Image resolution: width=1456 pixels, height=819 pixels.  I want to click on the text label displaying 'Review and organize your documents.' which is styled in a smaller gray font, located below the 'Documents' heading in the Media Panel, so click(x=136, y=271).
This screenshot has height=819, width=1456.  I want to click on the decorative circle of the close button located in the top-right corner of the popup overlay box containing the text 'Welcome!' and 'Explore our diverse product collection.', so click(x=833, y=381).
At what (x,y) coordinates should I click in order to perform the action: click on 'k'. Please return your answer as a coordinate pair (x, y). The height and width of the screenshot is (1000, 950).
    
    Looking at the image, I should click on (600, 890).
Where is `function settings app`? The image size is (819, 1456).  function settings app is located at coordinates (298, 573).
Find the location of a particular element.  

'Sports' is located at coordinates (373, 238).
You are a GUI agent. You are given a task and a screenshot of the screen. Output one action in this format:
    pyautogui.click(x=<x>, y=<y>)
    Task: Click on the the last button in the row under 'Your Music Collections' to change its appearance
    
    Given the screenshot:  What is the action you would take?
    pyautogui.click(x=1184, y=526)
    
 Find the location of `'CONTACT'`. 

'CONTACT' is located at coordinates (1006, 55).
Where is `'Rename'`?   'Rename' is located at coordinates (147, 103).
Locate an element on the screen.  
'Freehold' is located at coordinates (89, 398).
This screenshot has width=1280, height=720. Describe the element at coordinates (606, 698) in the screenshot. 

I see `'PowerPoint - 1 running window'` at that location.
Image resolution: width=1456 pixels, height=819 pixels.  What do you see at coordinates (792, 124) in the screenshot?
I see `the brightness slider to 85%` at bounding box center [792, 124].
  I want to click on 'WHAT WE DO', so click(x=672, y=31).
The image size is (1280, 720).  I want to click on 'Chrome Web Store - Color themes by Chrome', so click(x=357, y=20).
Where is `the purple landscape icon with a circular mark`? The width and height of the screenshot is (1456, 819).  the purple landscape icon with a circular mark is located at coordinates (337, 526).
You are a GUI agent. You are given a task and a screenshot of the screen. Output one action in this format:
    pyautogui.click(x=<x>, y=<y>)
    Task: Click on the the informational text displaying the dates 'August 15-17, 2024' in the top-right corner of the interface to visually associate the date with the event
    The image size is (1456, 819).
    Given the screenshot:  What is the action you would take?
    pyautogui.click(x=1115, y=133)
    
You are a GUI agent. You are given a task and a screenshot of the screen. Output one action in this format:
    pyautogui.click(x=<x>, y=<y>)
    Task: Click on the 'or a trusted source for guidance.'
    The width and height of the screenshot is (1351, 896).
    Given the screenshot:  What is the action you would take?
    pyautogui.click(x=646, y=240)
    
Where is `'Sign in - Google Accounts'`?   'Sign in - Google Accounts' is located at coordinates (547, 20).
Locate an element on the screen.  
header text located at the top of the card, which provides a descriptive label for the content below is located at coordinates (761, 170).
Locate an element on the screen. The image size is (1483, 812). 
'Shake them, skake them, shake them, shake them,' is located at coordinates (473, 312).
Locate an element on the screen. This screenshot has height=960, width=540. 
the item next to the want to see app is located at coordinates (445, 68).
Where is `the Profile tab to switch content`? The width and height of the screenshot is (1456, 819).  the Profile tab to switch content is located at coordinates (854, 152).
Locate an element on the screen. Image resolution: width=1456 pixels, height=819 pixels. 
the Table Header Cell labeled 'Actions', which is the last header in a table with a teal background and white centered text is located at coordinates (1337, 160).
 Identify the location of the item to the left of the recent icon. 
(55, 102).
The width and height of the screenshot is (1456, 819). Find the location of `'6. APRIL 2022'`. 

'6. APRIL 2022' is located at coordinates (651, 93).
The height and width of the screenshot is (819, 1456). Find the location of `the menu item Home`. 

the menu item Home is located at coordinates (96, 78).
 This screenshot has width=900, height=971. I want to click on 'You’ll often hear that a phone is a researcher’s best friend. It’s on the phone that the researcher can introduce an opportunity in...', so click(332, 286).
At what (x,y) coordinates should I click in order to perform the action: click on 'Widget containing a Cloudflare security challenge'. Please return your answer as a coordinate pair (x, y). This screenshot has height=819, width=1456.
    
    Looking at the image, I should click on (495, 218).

Request: Copy out all of the entries above word for word, leaving nothing out and changing nothing.

Task response:
Image resolution: width=1456 pixels, height=819 pixels.  I want to click on the text label displaying 'Review and organize your documents.' which is styled in a smaller gray font, located below the 'Documents' heading in the Media Panel, so click(x=136, y=271).
This screenshot has height=819, width=1456.  I want to click on the decorative circle of the close button located in the top-right corner of the popup overlay box containing the text 'Welcome!' and 'Explore our diverse product collection.', so click(x=833, y=381).
At what (x,y) coordinates should I click in order to perform the action: click on 'k'. Please return your answer as a coordinate pair (x, y). The height and width of the screenshot is (1000, 950).
    
    Looking at the image, I should click on (600, 890).
Where is `function settings app`? The image size is (819, 1456).  function settings app is located at coordinates (298, 573).
Find the location of a particular element.  

'Sports' is located at coordinates (373, 238).
You are a GUI agent. You are given a task and a screenshot of the screen. Output one action in this format:
    pyautogui.click(x=<x>, y=<y>)
    Task: Click on the the last button in the row under 'Your Music Collections' to change its appearance
    
    Given the screenshot:  What is the action you would take?
    pyautogui.click(x=1184, y=526)
    
 Find the location of `'CONTACT'`. 

'CONTACT' is located at coordinates (1006, 55).
Where is `'Rename'`?   'Rename' is located at coordinates (147, 103).
Locate an element on the screen.  
'Freehold' is located at coordinates (89, 398).
This screenshot has width=1280, height=720. Describe the element at coordinates (606, 698) in the screenshot. 

I see `'PowerPoint - 1 running window'` at that location.
Image resolution: width=1456 pixels, height=819 pixels.  What do you see at coordinates (792, 124) in the screenshot?
I see `the brightness slider to 85%` at bounding box center [792, 124].
  I want to click on 'WHAT WE DO', so click(x=672, y=31).
The image size is (1280, 720).  I want to click on 'Chrome Web Store - Color themes by Chrome', so click(x=357, y=20).
Where is `the purple landscape icon with a circular mark`? The width and height of the screenshot is (1456, 819).  the purple landscape icon with a circular mark is located at coordinates (337, 526).
You are a GUI agent. You are given a task and a screenshot of the screen. Output one action in this format:
    pyautogui.click(x=<x>, y=<y>)
    Task: Click on the the informational text displaying the dates 'August 15-17, 2024' in the top-right corner of the interface to visually associate the date with the event
    The image size is (1456, 819).
    Given the screenshot:  What is the action you would take?
    pyautogui.click(x=1115, y=133)
    
You are a GUI agent. You are given a task and a screenshot of the screen. Output one action in this format:
    pyautogui.click(x=<x>, y=<y>)
    Task: Click on the 'or a trusted source for guidance.'
    The width and height of the screenshot is (1351, 896).
    Given the screenshot:  What is the action you would take?
    pyautogui.click(x=646, y=240)
    
Where is `'Sign in - Google Accounts'`?   'Sign in - Google Accounts' is located at coordinates (547, 20).
Locate an element on the screen.  
header text located at the top of the card, which provides a descriptive label for the content below is located at coordinates (761, 170).
Locate an element on the screen. The image size is (1483, 812). 
'Shake them, skake them, shake them, shake them,' is located at coordinates (473, 312).
Locate an element on the screen. This screenshot has height=960, width=540. 
the item next to the want to see app is located at coordinates (445, 68).
Where is `the Profile tab to switch content`? The width and height of the screenshot is (1456, 819).  the Profile tab to switch content is located at coordinates (854, 152).
Locate an element on the screen. Image resolution: width=1456 pixels, height=819 pixels. 
the Table Header Cell labeled 'Actions', which is the last header in a table with a teal background and white centered text is located at coordinates (1337, 160).
 Identify the location of the item to the left of the recent icon. 
(55, 102).
The width and height of the screenshot is (1456, 819). Find the location of `'6. APRIL 2022'`. 

'6. APRIL 2022' is located at coordinates (651, 93).
The height and width of the screenshot is (819, 1456). Find the location of `the menu item Home`. 

the menu item Home is located at coordinates (96, 78).
 This screenshot has width=900, height=971. I want to click on 'You’ll often hear that a phone is a researcher’s best friend. It’s on the phone that the researcher can introduce an opportunity in...', so click(332, 286).
At what (x,y) coordinates should I click in order to perform the action: click on 'Widget containing a Cloudflare security challenge'. Please return your answer as a coordinate pair (x, y). This screenshot has height=819, width=1456.
    
    Looking at the image, I should click on (495, 218).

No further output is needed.